独り文明の炬火を点じて方向を示し前進する2021/10/04 06:59

 山内慶太さんの「『塾歌』の歌詞に込められた意味とは?」の次は、富田正文先生の二番の歌詞、「わが手に執(と)れる炬火(かがりび)は 叡知の光あきらかに ゆくて正しく照らすなり」の「炬火」についてである。

 これは「慶應義塾の目的」として知られる明治29(1896)年11月1日に芝公園内の紅葉館で開かれた慶應義塾故老生懐旧会で行なわれた福沢先生の演説にある。 よく引かれる演説の最後は、「慶應義塾は単に一所の学塾として自ら甘んずるを得ず」、「我日本国中に於ける気品の源泉、智徳の模範」となることを目指し、「居家、処世、立国の本旨を明(あきらか)」にし、それを口にするだけでなく「躬行実践」して、「以て全社会の先導者たらんことを欲するものなり」と結ばれている。

 その演説の初めの方に、こうある。 「今を去ること三十年」「芝新銭座に」「一小塾舎を経営したる其時は、王政維新の戦争最中、天下復(ま)た文を語る者なし。
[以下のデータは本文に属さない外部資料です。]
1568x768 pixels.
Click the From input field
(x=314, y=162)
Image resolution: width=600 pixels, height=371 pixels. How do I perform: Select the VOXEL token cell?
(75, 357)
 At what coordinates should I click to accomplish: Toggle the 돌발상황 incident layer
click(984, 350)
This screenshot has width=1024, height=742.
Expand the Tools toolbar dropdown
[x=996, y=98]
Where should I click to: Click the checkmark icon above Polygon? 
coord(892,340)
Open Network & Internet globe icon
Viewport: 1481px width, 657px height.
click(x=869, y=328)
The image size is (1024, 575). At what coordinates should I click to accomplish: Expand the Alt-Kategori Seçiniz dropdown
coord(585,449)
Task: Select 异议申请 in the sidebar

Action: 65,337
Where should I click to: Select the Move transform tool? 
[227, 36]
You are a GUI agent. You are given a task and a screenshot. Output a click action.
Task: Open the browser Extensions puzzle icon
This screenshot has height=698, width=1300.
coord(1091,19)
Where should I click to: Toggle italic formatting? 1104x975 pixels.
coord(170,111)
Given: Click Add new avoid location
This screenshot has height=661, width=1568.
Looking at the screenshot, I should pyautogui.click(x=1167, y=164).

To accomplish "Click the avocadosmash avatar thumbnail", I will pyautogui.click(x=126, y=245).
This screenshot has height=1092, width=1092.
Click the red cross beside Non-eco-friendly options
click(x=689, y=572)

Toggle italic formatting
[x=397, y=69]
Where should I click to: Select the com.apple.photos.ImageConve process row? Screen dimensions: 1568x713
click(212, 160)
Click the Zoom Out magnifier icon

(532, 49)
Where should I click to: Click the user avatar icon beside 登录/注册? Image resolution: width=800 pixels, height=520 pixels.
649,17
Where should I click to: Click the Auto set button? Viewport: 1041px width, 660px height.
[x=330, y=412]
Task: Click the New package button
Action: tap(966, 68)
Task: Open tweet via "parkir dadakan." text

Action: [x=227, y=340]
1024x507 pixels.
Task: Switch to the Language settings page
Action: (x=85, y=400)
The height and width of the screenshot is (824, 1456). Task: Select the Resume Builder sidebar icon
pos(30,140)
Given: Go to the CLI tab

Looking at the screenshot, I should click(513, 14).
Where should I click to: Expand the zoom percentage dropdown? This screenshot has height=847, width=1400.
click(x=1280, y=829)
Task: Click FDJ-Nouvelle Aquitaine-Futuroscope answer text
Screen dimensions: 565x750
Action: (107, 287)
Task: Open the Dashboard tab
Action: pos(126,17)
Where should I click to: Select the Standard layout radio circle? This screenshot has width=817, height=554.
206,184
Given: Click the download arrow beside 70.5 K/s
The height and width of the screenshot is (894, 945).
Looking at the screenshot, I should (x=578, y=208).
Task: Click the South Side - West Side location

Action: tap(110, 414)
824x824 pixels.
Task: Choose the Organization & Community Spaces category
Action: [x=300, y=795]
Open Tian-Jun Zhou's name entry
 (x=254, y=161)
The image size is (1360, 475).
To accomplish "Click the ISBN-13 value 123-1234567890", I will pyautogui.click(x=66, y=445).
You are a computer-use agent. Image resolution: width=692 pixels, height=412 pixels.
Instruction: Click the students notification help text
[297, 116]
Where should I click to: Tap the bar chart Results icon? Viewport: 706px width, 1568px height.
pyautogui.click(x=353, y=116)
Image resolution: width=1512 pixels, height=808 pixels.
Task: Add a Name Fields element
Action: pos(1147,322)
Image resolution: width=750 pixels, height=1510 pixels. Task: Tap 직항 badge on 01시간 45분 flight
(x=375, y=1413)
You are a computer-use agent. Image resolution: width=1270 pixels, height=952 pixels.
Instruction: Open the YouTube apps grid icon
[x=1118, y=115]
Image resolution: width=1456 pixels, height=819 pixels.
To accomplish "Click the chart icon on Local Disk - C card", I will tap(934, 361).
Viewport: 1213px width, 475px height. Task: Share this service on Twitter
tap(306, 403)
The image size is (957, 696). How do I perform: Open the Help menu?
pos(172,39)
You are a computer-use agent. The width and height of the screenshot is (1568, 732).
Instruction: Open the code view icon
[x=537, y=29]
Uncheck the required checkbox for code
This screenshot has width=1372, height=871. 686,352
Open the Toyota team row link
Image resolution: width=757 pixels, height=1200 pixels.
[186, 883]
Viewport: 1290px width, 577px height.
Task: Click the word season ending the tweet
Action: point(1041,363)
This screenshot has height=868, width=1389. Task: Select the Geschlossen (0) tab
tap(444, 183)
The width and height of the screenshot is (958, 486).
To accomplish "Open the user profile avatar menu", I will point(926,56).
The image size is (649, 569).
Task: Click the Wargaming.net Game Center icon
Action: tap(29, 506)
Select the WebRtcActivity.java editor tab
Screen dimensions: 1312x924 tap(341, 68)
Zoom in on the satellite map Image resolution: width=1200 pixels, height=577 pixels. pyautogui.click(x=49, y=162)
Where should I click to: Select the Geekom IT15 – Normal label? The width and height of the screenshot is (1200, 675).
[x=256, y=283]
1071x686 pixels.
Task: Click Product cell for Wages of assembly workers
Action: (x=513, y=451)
況(い)わんや洋学に於いてをや。」 「当時我党の士は」「四面暗黒の世の中に独り文明の炬火を点じて方向を示し、百難を冒(おか)して唯前進するのみ。兵馬騒擾の前後に、旧政府の洋学校は無論、他の私塾家塾も疾(と)く既に廃して跡を留めず、新政府の学事も容易に興る可きに非ず、苟(いやしく)も洋学と云へば日本国中唯一處の慶應義塾、即ち東京の新銭座塾あるのみ。世人は之を目して孤立と云ふも、我は自負して独立と称し、在昔欧州にてナポレオンの大変乱に阿蘭(オランダ)国の滅亡したるとき、日本長崎の出島には其国旗を翻して一日も地に下したることなきゆゑ、阿蘭は日本の庇蔭に依り、建国以来曾(かつ)て国旗を断絶したることなしとて、今に至るまで蘭人の記憶に存すとの談あり。」とある。

 ここにも、出島のオランダの旗が出てくるわけで、「塾歌」二番の炬火(かがりび)は、この「炬火」だと山内慶太さんは指摘している。 これも、もちろん初耳だった。

コメント

_ tadakuni saitou ― 2021/10/07 21:56

[わが手に執(と)れる炬火(かがりび)は 叡知の光あきらかに ゆくて正しく照らすなり]
先に送りました、拙文の方向をこの言葉で更に、納得できました。
先人は素晴らしかったですね。

願わくば、今後の国会が「小手先のヤジ合戦に陥ることなく」、英知を絞り、堂々と正しい道を歩んでほしいと祈るばかりです。

マスコミ・メディアのレベルダウンを慶応義塾からでも正せないものしょうか?
大宅壮一が「テレビで一億総白痴」とはよく言ったものです。

思い込みでの意見ですが、「旗」に向かって、その照らす「道」を堂々歩くべく、導いて欲しいと願うものです。